• What needs to be done: Copy out the data in full and exactly, passing over the pictures.

Material shown: Begin

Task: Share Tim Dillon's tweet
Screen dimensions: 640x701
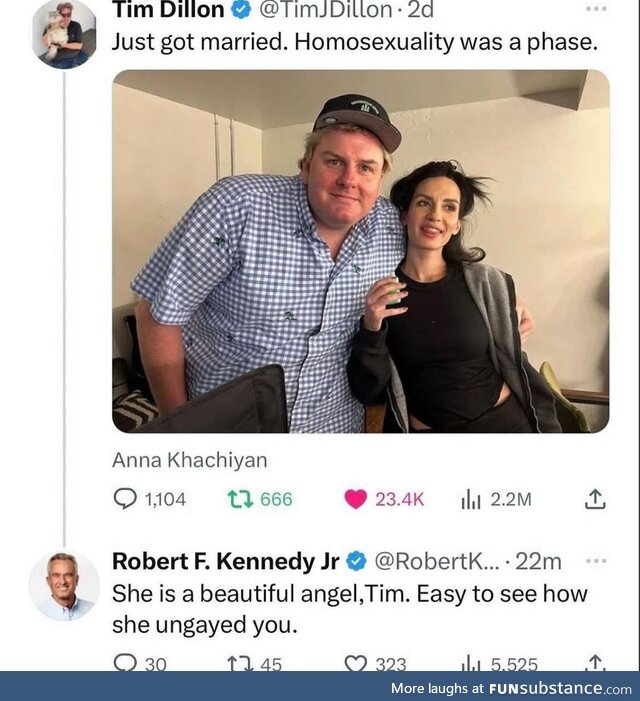Action: pyautogui.click(x=594, y=498)
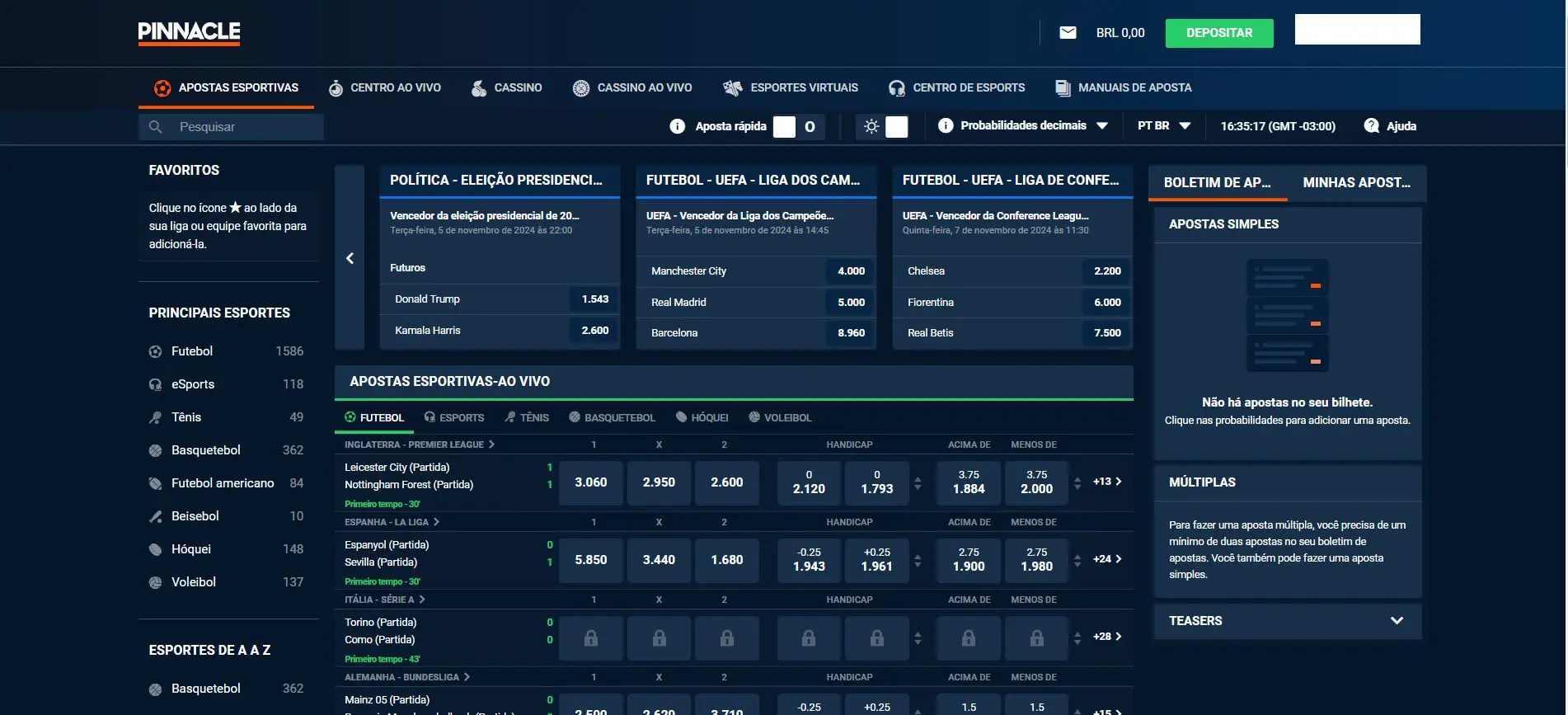
Task: Open the PT BR language dropdown
Action: pos(1163,126)
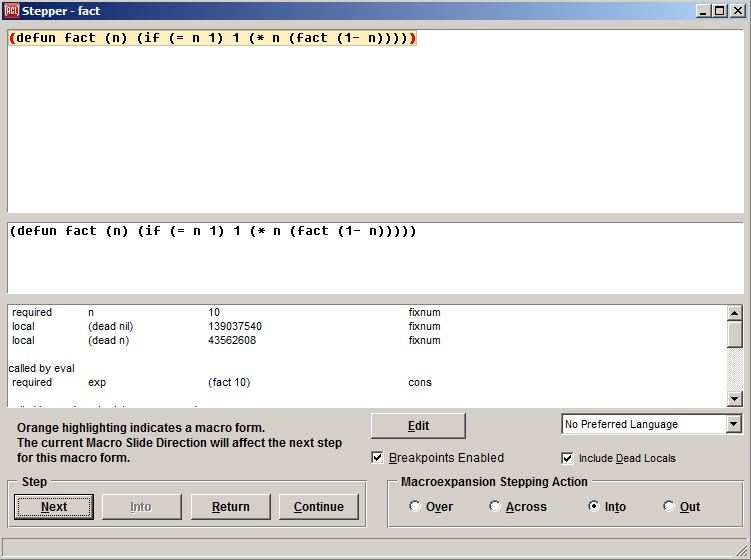The width and height of the screenshot is (751, 560).
Task: Click the variables list scrollbar thumb
Action: [x=735, y=333]
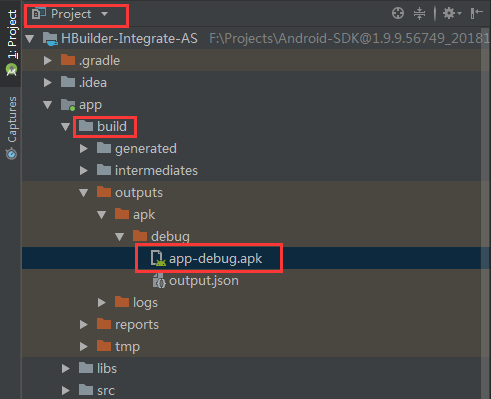Click the .gradle folder icon
Viewport: 491px width, 399px height.
click(x=68, y=60)

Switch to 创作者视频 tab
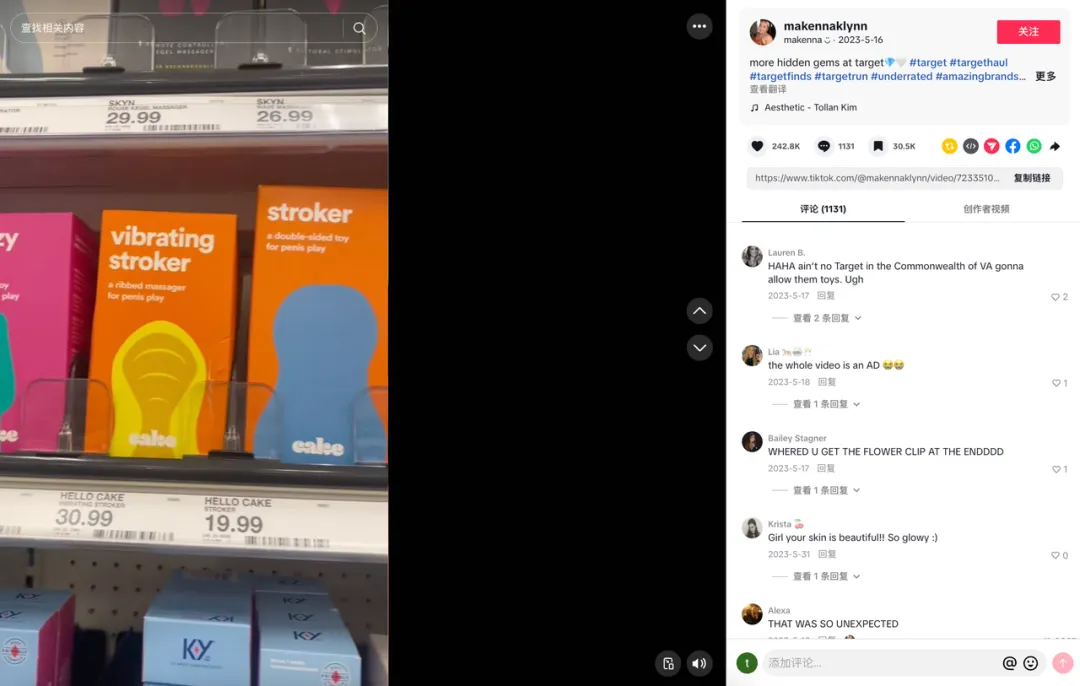pos(986,209)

Material shown: End

• Your solution:
Task: Share Tim Dillon's tweet
Screen dimensions: 640x701
Action: pyautogui.click(x=594, y=498)
Task: Open the PT BR language dropdown
Action: pos(1163,126)
The width and height of the screenshot is (751, 560).
Task: Click the variables list scrollbar thumb
Action: [x=735, y=333]
Click the .gradle folder icon
Viewport: 491px width, 399px height.
click(x=68, y=60)

Switch to 创作者视频 tab
pos(986,209)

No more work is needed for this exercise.